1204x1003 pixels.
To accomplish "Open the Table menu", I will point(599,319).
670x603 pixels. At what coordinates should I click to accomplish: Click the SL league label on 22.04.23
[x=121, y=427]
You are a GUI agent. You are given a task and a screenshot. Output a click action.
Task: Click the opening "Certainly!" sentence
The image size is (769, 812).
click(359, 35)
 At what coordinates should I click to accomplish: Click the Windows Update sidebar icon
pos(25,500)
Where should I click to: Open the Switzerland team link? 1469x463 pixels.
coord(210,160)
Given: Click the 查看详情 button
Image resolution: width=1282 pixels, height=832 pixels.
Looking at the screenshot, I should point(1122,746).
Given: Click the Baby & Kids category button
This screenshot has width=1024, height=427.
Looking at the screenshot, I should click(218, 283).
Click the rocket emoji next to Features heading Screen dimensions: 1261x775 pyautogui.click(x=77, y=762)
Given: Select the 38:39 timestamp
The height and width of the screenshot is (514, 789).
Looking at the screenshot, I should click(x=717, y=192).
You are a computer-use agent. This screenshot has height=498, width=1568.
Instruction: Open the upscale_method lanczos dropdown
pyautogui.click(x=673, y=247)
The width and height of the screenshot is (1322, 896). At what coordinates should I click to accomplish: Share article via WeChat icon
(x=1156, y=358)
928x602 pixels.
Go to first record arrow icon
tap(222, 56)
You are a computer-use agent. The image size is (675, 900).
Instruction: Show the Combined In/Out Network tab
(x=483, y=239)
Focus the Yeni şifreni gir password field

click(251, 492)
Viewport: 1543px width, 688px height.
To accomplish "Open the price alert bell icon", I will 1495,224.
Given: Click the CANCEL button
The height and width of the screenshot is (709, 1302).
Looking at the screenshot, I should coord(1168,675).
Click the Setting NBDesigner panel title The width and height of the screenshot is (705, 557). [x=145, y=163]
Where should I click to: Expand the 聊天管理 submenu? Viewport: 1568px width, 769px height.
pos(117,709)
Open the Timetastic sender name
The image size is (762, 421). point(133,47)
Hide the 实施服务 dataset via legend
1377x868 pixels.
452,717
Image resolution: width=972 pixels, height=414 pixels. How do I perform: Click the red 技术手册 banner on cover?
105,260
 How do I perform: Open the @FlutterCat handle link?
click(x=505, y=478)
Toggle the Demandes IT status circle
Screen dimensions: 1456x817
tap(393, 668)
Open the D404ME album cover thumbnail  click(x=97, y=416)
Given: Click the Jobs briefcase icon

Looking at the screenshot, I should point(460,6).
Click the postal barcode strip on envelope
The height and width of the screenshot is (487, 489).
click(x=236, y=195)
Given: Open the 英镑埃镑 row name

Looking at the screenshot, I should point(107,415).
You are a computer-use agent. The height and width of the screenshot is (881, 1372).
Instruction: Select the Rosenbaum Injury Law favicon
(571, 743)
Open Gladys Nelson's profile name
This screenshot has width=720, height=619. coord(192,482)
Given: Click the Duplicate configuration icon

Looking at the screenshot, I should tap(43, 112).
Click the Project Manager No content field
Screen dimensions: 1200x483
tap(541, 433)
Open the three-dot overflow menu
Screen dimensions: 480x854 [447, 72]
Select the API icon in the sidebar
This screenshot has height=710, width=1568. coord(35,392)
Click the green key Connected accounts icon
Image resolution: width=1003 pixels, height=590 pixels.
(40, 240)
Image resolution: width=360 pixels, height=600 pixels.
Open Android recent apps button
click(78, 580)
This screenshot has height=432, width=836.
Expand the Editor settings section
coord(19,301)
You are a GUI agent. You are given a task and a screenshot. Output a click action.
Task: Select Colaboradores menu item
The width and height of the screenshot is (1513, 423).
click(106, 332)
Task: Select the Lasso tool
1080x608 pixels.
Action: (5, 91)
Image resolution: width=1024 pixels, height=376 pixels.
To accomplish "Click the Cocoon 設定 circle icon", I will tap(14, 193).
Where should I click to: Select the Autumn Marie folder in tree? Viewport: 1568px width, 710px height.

Work task:
Extract each entry in full, exactly as given.

Expected answer:
1204x1003 pixels.
To accomplish "Open the Table menu", I will point(599,319).
670x603 pixels. At what coordinates should I click to accomplish: Click the SL league label on 22.04.23
[x=121, y=427]
You are a GUI agent. You are given a task and a screenshot. Output a click action.
Task: Click the opening "Certainly!" sentence
The image size is (769, 812).
click(359, 35)
 At what coordinates should I click to accomplish: Click the Windows Update sidebar icon
pos(25,500)
Where should I click to: Open the Switzerland team link? 1469x463 pixels.
coord(210,160)
Given: Click the 查看详情 button
Image resolution: width=1282 pixels, height=832 pixels.
Looking at the screenshot, I should point(1122,746).
Given: Click the Baby & Kids category button
This screenshot has width=1024, height=427.
Looking at the screenshot, I should click(218, 283).
Click the rocket emoji next to Features heading Screen dimensions: 1261x775 pyautogui.click(x=77, y=762)
Given: Select the 38:39 timestamp
The height and width of the screenshot is (514, 789).
Looking at the screenshot, I should click(x=717, y=192).
You are a computer-use agent. This screenshot has height=498, width=1568.
Instruction: Open the upscale_method lanczos dropdown
pyautogui.click(x=673, y=247)
The width and height of the screenshot is (1322, 896). At what coordinates should I click to accomplish: Share article via WeChat icon
(x=1156, y=358)
928x602 pixels.
Go to first record arrow icon
tap(222, 56)
You are a computer-use agent. The image size is (675, 900).
Instruction: Show the Combined In/Out Network tab
(x=483, y=239)
Focus the Yeni şifreni gir password field

click(251, 492)
Viewport: 1543px width, 688px height.
To accomplish "Open the price alert bell icon", I will 1495,224.
Given: Click the CANCEL button
The height and width of the screenshot is (709, 1302).
Looking at the screenshot, I should coord(1168,675).
Click the Setting NBDesigner panel title The width and height of the screenshot is (705, 557). [x=145, y=163]
Where should I click to: Expand the 聊天管理 submenu? Viewport: 1568px width, 769px height.
pos(117,709)
Open the Timetastic sender name
The image size is (762, 421). point(133,47)
Hide the 实施服务 dataset via legend
1377x868 pixels.
452,717
Image resolution: width=972 pixels, height=414 pixels. How do I perform: Click the red 技术手册 banner on cover?
105,260
 How do I perform: Open the @FlutterCat handle link?
click(x=505, y=478)
Toggle the Demandes IT status circle
Screen dimensions: 1456x817
tap(393, 668)
Open the D404ME album cover thumbnail  click(x=97, y=416)
Given: Click the Jobs briefcase icon

Looking at the screenshot, I should point(460,6).
Click the postal barcode strip on envelope
The height and width of the screenshot is (487, 489).
click(x=236, y=195)
Given: Open the 英镑埃镑 row name

Looking at the screenshot, I should point(107,415).
You are a computer-use agent. The height and width of the screenshot is (881, 1372).
Instruction: Select the Rosenbaum Injury Law favicon
(571, 743)
Open Gladys Nelson's profile name
This screenshot has width=720, height=619. coord(192,482)
Given: Click the Duplicate configuration icon

Looking at the screenshot, I should tap(43, 112).
Click the Project Manager No content field
Screen dimensions: 1200x483
tap(541, 433)
Open the three-dot overflow menu
Screen dimensions: 480x854 [447, 72]
Select the API icon in the sidebar
This screenshot has height=710, width=1568. coord(35,392)
Click the green key Connected accounts icon
Image resolution: width=1003 pixels, height=590 pixels.
(40, 240)
Image resolution: width=360 pixels, height=600 pixels.
Open Android recent apps button
click(78, 580)
This screenshot has height=432, width=836.
Expand the Editor settings section
coord(19,301)
You are a GUI agent. You are given a task and a screenshot. Output a click action.
Task: Select Colaboradores menu item
The width and height of the screenshot is (1513, 423).
click(106, 332)
Task: Select the Lasso tool
1080x608 pixels.
Action: (5, 91)
Image resolution: width=1024 pixels, height=376 pixels.
To accomplish "Click the Cocoon 設定 circle icon", I will tap(14, 193).
Where should I click to: Select the Autumn Marie folder in tree? Viewport: 1568px width, 710px height.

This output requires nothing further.